China's yuan was little changed against the dollar on Thursday, despite the central bank setting the daily guidance rate at more than a two-week high, and trading remained light. The People's Bank of China (PBOC) set the midpoint rate at 6.115 per dollar prior to market open, the highest level since May 22, or 0.04 percent firmer than the previous fix at 6.1173.
The spot market opened at 6.2052 per dollar and was changing hands at 6.2066 at midday, almost unchanged from the previous close. The yuan moved in a narrow range between 6.2052-6.2071 per dollar level in the morning trading session. Thursday's two-week high midpoint was a response to the dollar's drop overnight on global markets, traders said. The dollar tumbled to two-week lows against the yen on Wednesday after Japan's central bank chief said the yen was unlikely to fall further.
The offshore yuan was trading at 6.2105 per dollar, 0.06 percent weaker than the onshore spot rate.

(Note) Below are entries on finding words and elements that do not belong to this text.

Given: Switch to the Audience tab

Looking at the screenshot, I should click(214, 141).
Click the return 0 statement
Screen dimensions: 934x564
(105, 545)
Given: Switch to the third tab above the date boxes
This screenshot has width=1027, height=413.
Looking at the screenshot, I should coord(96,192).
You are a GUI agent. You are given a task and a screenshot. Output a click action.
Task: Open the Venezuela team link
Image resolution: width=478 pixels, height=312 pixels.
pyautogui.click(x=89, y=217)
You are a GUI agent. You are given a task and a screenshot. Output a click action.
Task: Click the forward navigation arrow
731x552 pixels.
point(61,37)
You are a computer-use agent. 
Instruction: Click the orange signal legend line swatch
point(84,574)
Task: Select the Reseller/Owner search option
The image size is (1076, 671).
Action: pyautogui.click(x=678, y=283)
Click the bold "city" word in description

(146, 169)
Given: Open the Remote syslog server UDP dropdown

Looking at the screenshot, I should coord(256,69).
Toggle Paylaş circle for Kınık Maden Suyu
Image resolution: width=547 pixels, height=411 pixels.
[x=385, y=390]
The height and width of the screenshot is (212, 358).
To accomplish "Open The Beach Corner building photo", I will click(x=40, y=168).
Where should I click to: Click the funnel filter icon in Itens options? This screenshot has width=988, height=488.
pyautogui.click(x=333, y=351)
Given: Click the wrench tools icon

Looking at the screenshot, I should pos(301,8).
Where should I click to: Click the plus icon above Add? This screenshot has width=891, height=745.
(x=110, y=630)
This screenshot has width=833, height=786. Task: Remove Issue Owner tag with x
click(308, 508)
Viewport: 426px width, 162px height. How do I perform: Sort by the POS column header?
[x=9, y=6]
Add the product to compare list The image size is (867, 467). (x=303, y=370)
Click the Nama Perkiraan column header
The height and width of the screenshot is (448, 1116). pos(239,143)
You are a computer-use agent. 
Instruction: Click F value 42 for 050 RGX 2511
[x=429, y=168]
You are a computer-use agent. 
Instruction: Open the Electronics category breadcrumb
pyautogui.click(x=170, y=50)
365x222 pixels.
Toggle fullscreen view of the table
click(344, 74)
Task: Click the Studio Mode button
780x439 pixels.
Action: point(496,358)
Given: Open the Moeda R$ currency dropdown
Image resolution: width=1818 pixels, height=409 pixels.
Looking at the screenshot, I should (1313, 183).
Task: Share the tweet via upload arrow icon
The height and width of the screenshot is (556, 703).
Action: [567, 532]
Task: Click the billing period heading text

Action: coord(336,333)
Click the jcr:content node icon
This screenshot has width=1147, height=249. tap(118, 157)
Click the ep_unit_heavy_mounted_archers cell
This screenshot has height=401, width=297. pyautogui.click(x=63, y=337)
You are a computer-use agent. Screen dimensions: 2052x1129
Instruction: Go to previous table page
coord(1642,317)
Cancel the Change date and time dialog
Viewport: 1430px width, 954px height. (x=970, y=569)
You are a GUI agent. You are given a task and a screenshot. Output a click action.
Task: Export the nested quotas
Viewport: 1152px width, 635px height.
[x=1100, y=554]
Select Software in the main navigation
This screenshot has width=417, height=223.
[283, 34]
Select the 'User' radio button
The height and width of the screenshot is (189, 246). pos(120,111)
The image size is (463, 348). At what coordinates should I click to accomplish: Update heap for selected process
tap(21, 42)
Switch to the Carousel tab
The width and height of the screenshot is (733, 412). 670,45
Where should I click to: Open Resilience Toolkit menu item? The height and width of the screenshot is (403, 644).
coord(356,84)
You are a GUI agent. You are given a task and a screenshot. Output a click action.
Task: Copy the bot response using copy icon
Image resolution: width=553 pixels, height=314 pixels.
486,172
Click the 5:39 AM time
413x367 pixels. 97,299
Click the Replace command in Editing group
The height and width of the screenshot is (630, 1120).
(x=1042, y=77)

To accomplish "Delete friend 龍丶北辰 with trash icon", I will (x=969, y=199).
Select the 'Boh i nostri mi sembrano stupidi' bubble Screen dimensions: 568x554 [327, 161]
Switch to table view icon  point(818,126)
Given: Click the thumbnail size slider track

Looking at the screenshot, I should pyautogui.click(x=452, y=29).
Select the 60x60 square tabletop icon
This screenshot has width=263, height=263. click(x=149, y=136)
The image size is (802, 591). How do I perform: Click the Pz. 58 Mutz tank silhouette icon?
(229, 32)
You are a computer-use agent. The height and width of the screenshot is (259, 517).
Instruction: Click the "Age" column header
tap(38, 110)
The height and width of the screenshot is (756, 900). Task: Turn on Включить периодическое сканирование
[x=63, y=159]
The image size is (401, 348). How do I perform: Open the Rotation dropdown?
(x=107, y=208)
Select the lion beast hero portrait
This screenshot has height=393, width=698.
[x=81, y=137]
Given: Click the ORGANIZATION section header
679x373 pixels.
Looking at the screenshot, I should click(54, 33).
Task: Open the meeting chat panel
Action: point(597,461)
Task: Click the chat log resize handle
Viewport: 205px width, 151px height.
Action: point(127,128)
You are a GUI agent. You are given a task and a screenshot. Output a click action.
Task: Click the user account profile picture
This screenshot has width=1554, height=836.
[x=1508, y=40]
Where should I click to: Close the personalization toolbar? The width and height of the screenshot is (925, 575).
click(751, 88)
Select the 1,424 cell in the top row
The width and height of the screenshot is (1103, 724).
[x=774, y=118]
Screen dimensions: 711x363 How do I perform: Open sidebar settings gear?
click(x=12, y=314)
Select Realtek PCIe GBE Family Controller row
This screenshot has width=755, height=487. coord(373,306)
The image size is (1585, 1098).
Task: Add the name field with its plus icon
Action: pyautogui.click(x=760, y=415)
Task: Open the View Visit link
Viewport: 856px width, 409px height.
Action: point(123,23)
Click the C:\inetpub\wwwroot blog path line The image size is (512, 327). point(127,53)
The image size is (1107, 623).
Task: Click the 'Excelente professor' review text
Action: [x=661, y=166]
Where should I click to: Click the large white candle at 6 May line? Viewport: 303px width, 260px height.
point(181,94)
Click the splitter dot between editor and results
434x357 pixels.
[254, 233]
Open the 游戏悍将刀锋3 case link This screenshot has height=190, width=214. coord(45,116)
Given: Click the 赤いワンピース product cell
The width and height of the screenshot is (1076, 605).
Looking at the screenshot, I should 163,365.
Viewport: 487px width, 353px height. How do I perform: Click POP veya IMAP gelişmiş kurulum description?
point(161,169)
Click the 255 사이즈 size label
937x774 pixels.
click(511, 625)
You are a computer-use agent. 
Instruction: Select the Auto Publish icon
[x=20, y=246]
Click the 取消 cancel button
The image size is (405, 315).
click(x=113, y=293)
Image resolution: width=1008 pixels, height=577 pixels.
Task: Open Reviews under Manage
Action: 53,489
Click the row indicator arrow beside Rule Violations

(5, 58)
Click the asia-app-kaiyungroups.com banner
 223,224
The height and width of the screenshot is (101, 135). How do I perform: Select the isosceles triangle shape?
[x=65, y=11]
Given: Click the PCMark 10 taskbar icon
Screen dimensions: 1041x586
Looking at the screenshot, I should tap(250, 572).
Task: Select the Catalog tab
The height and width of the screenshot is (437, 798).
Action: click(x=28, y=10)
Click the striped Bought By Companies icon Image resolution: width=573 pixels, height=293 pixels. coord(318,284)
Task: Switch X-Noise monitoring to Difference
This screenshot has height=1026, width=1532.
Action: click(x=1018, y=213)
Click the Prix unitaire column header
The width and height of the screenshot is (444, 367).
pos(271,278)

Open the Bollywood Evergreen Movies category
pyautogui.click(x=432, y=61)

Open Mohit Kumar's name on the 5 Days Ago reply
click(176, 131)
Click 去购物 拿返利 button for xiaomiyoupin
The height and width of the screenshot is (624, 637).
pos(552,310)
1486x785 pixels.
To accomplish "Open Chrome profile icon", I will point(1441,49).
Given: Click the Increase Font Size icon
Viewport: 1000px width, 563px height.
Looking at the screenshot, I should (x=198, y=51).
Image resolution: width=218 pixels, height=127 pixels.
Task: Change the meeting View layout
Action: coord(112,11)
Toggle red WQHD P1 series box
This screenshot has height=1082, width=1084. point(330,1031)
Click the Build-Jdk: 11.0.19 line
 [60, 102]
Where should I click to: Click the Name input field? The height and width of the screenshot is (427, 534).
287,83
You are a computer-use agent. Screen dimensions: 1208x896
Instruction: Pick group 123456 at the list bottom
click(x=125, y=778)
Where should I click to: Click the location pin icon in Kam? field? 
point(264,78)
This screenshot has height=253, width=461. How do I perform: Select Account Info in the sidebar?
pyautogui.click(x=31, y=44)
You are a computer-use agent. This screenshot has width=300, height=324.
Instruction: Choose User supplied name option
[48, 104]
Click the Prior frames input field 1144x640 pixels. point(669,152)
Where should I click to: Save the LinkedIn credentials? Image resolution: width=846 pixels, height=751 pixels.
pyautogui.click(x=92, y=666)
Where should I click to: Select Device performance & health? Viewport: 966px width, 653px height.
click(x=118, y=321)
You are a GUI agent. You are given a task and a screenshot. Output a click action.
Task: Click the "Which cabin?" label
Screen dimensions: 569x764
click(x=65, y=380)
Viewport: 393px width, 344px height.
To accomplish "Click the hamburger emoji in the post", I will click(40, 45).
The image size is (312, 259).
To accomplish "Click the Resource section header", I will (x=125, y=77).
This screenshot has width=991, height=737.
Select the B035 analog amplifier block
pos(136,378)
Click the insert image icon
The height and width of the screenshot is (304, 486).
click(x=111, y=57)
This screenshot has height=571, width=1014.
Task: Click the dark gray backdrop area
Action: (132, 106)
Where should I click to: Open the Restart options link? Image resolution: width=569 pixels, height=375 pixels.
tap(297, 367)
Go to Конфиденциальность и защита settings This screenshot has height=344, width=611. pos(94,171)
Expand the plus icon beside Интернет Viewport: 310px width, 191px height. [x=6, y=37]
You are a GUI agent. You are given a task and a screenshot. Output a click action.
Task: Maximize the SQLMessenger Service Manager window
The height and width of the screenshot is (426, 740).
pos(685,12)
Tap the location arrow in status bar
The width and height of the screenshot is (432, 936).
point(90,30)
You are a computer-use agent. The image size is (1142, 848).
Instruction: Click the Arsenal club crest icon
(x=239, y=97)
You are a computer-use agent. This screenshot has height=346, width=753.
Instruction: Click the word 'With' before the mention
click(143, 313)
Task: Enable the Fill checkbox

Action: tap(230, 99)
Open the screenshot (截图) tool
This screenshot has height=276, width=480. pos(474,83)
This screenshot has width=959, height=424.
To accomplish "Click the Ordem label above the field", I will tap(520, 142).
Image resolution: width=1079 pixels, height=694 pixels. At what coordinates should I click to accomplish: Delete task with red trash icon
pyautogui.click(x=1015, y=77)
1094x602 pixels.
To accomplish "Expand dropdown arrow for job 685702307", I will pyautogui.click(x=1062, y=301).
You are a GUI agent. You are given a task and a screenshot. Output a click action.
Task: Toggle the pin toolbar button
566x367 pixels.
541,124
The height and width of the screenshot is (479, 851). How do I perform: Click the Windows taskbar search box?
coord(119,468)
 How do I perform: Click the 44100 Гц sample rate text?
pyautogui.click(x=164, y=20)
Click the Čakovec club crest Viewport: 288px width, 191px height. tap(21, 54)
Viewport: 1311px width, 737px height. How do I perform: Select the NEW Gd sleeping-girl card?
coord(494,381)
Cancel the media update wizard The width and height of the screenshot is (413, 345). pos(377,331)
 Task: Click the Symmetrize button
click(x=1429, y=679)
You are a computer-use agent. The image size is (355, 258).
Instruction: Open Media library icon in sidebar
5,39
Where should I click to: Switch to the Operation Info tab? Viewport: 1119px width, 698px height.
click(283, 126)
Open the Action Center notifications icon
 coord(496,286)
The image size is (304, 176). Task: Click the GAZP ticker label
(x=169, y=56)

Offshore one-year non-deliverable forwards contracts (NDFs), considered the best available proxy for forward-looking market expectations of the yuan's value, traded at 6.2425, 2.04 percent weaker away from the midpoint. One-year NDFs are settled against the midpoint, not the spot rate, and now that the trading band has been widened to 2 percent in either direction, corporates are much warier of using the NDF to hedge given the basis risk inherent in them.